GIVEN INSTRUCTION: Output the stretch of the listing below, from the line containing "Given: Choose the green 否 text in 是否保供 row" through the line containing "pos(354,231)", as a Markdown table with a numbered row for each line and blank lines omitted. Use the columns "Row" and "Entry".

SOURCE DATA:
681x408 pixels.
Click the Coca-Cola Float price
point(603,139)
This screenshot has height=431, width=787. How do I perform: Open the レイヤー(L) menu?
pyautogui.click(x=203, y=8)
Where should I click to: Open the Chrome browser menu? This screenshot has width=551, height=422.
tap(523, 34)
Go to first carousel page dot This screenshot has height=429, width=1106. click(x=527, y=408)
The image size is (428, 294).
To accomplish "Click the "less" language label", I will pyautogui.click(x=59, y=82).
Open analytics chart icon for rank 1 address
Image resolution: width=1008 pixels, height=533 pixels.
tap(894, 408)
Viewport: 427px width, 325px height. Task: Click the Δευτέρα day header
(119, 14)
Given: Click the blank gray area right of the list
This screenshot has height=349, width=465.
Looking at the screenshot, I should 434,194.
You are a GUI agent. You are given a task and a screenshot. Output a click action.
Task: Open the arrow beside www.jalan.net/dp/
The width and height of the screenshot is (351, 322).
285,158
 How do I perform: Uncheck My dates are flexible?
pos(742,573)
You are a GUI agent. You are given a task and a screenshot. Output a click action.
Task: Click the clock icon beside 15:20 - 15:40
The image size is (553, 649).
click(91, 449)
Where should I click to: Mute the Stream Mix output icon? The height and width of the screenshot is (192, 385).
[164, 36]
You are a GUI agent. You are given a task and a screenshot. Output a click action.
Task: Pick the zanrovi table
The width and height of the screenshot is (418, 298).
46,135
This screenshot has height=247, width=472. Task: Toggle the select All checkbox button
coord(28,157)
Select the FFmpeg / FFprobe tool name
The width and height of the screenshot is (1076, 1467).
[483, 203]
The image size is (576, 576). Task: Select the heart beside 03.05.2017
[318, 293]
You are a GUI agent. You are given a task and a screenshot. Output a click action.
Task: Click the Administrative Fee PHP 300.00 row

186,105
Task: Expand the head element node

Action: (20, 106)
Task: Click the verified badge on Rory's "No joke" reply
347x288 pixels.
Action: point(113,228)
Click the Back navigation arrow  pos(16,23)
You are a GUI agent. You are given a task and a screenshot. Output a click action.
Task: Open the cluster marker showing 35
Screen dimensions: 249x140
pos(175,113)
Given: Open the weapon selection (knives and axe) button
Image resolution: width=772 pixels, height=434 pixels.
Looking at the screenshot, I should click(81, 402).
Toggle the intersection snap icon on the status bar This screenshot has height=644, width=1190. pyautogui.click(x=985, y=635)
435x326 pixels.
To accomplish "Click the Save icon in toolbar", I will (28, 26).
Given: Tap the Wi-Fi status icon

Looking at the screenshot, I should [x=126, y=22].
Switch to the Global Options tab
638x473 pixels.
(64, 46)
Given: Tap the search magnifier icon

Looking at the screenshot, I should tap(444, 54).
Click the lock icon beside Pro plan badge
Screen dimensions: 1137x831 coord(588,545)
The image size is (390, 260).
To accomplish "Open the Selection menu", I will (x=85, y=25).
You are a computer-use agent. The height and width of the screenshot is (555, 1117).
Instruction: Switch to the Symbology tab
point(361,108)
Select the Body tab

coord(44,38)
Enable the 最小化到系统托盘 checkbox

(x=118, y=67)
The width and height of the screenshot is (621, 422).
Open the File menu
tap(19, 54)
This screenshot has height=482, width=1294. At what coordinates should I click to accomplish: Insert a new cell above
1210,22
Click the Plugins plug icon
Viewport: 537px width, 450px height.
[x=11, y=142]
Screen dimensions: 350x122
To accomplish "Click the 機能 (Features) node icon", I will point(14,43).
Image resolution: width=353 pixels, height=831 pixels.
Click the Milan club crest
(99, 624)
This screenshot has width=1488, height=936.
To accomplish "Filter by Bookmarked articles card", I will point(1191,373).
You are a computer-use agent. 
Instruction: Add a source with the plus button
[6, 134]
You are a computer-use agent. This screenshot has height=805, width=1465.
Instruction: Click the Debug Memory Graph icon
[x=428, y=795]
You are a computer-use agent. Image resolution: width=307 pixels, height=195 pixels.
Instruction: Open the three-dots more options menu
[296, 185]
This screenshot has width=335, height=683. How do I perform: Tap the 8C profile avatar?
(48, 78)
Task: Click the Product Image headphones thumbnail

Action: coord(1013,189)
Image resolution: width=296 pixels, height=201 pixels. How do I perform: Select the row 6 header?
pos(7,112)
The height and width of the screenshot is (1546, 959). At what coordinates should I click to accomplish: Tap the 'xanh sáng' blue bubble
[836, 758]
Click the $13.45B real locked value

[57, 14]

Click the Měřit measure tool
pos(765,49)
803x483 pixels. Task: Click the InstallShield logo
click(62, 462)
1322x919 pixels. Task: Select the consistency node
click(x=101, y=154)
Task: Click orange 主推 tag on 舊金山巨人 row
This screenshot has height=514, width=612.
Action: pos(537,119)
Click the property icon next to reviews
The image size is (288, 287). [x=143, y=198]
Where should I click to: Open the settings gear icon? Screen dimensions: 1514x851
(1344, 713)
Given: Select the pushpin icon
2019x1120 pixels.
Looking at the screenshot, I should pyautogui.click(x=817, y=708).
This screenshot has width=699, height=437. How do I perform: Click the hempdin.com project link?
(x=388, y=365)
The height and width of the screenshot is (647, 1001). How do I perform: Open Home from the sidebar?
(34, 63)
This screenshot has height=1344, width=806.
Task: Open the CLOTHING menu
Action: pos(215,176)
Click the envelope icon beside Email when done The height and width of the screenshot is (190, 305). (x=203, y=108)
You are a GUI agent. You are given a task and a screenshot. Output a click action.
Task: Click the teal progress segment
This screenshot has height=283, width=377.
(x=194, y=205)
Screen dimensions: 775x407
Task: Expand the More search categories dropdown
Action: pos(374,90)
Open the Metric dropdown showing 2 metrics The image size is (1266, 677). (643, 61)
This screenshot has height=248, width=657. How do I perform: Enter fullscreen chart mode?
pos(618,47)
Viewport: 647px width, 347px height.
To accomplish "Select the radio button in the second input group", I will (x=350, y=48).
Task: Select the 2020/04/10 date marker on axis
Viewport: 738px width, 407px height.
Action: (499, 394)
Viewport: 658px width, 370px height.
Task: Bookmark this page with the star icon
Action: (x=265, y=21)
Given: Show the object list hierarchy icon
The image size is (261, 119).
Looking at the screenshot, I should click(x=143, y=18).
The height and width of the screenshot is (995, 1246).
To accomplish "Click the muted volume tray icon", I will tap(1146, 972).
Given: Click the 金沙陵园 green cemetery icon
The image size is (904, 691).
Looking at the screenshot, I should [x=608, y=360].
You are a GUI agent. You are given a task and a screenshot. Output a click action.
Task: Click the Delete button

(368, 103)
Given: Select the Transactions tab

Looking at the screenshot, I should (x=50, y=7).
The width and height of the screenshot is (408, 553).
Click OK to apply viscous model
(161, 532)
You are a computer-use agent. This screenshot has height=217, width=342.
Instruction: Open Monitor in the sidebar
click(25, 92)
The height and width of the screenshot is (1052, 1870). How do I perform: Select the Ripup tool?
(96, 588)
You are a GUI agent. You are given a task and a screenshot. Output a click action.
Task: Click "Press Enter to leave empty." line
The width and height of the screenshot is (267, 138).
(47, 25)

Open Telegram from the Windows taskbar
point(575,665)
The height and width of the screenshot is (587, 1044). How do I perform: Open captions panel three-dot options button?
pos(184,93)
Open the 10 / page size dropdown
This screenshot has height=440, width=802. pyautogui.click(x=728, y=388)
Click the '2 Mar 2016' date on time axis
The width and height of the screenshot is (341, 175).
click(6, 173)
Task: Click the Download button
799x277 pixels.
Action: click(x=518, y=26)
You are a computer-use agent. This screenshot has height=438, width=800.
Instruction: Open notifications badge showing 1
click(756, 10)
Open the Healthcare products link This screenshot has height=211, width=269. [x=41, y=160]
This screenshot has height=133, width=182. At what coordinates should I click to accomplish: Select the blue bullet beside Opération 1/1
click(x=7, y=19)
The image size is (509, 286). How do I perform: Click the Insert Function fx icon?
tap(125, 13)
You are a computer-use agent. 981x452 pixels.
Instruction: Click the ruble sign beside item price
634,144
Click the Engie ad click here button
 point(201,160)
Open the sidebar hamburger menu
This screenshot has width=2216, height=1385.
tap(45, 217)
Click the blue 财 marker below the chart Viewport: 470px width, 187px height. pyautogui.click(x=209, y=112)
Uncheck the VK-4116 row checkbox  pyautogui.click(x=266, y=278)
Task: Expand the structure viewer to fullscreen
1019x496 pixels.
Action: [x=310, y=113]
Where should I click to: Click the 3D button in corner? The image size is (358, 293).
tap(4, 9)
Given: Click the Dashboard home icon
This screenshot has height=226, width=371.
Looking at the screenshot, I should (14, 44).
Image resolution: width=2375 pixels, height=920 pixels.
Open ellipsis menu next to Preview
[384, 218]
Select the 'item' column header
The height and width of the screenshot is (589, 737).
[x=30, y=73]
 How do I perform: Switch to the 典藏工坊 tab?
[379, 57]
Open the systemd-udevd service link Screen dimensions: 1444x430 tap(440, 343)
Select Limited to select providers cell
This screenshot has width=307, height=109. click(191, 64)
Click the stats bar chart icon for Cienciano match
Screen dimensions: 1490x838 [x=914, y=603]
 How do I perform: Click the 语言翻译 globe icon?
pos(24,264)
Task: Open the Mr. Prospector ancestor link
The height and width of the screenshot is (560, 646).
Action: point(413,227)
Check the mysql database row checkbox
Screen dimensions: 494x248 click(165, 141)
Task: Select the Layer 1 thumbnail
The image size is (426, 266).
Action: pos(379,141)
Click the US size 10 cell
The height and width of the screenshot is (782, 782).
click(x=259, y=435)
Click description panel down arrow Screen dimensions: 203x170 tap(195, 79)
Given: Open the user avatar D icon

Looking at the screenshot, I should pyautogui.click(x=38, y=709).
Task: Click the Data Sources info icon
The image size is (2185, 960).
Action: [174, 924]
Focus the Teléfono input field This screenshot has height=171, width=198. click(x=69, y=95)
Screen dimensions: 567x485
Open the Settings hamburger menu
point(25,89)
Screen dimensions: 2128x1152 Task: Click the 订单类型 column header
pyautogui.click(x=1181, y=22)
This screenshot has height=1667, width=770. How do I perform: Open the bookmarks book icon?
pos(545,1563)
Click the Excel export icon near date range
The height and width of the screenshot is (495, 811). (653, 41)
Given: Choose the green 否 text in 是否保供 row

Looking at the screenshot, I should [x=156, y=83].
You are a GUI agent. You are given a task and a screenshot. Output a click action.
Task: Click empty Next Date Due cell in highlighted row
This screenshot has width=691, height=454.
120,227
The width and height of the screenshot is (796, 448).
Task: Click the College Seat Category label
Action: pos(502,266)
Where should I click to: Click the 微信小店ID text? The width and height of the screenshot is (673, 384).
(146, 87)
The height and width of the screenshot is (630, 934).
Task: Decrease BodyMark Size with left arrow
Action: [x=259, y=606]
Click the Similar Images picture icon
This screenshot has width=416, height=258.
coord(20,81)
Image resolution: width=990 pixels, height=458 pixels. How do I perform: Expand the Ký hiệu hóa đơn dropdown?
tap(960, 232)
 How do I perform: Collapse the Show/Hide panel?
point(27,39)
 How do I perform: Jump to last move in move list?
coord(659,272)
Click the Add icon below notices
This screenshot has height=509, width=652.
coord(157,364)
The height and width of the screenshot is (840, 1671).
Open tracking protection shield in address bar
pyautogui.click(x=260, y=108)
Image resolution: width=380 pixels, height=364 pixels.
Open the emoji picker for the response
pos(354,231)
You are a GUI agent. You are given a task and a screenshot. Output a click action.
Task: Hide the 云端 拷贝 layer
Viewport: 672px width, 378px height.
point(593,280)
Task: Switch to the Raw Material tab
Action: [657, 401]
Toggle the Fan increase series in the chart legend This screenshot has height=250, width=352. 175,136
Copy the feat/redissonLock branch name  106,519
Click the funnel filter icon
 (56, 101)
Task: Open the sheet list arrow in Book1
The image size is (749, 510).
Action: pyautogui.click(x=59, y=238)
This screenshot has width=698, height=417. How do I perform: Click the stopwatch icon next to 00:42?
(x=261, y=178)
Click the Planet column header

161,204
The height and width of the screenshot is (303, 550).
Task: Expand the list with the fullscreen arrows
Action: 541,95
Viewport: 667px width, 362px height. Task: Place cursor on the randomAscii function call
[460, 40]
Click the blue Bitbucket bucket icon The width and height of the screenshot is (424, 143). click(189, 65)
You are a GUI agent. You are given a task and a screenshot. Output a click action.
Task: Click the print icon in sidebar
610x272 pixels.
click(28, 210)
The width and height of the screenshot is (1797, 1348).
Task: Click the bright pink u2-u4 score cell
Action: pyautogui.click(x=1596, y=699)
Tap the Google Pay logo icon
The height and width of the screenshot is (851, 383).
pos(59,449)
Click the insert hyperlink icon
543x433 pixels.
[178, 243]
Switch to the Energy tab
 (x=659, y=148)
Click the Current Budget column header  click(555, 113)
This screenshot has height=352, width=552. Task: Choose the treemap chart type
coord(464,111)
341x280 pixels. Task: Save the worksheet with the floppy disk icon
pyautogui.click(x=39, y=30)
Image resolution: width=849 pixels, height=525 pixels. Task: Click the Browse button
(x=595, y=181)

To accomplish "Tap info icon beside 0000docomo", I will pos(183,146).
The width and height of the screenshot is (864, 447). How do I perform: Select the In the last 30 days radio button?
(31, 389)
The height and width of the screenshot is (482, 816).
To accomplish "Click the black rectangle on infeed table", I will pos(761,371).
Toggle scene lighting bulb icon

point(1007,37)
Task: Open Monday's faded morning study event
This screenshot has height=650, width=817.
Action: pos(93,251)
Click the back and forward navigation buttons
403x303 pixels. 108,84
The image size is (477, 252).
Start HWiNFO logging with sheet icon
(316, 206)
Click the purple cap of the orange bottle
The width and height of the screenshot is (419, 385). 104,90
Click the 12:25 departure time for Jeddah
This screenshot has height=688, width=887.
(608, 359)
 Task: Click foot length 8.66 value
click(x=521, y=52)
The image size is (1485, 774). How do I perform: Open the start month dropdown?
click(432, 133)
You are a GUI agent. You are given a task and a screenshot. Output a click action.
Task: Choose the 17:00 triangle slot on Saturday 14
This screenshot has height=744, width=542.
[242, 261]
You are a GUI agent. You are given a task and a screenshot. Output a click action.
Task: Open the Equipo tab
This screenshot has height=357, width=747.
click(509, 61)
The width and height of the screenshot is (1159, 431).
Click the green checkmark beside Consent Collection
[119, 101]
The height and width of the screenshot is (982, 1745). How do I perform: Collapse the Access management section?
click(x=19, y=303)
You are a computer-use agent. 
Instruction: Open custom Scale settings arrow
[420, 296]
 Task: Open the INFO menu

ANSWER FOR THE TASK:
| Row | Entry |
|---|---|
| 1 | Given: Choose the green 否 text in 是否保供 row |
| 2 | Looking at the screenshot, I should [x=156, y=83]. |
| 3 | You are a GUI agent. You are given a task and a screenshot. Output a click action. |
| 4 | Task: Click empty Next Date Due cell in highlighted row |
| 5 | This screenshot has width=691, height=454. |
| 6 | 120,227 |
| 7 | The width and height of the screenshot is (796, 448). |
| 8 | Task: Click the College Seat Category label |
| 9 | Action: pos(502,266) |
| 10 | Where should I click to: Click the 微信小店ID text? The width and height of the screenshot is (673, 384). |
| 11 | (146, 87) |
| 12 | The height and width of the screenshot is (630, 934). |
| 13 | Task: Decrease BodyMark Size with left arrow |
| 14 | Action: [x=259, y=606] |
| 15 | Click the Similar Images picture icon |
| 16 | This screenshot has width=416, height=258. |
| 17 | coord(20,81) |
| 18 | Image resolution: width=990 pixels, height=458 pixels. How do I perform: Expand the Ký hiệu hóa đơn dropdown? |
| 19 | tap(960, 232) |
| 20 |  How do I perform: Collapse the Show/Hide panel? |
| 21 | point(27,39) |
| 22 |  How do I perform: Jump to last move in move list? |
| 23 | coord(659,272) |
| 24 | Click the Add icon below notices |
| 25 | This screenshot has height=509, width=652. |
| 26 | coord(157,364) |
| 27 | The height and width of the screenshot is (840, 1671). |
| 28 | Open tracking protection shield in address bar |
| 29 | pyautogui.click(x=260, y=108) |
| 30 | Image resolution: width=380 pixels, height=364 pixels. |
| 31 | Open the emoji picker for the response |
| 32 | pos(354,231) |